Entrées de données extraites:
════════════════════

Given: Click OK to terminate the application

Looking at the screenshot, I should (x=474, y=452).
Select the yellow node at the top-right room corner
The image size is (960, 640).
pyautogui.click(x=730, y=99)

════════════════════

Rassemblez, s'il vous plaît, toutes les lignes ci-dessus qui contiennent la chaîne « Given » et recopiez-les. La casse compte.

Given: Click OK to terminate the application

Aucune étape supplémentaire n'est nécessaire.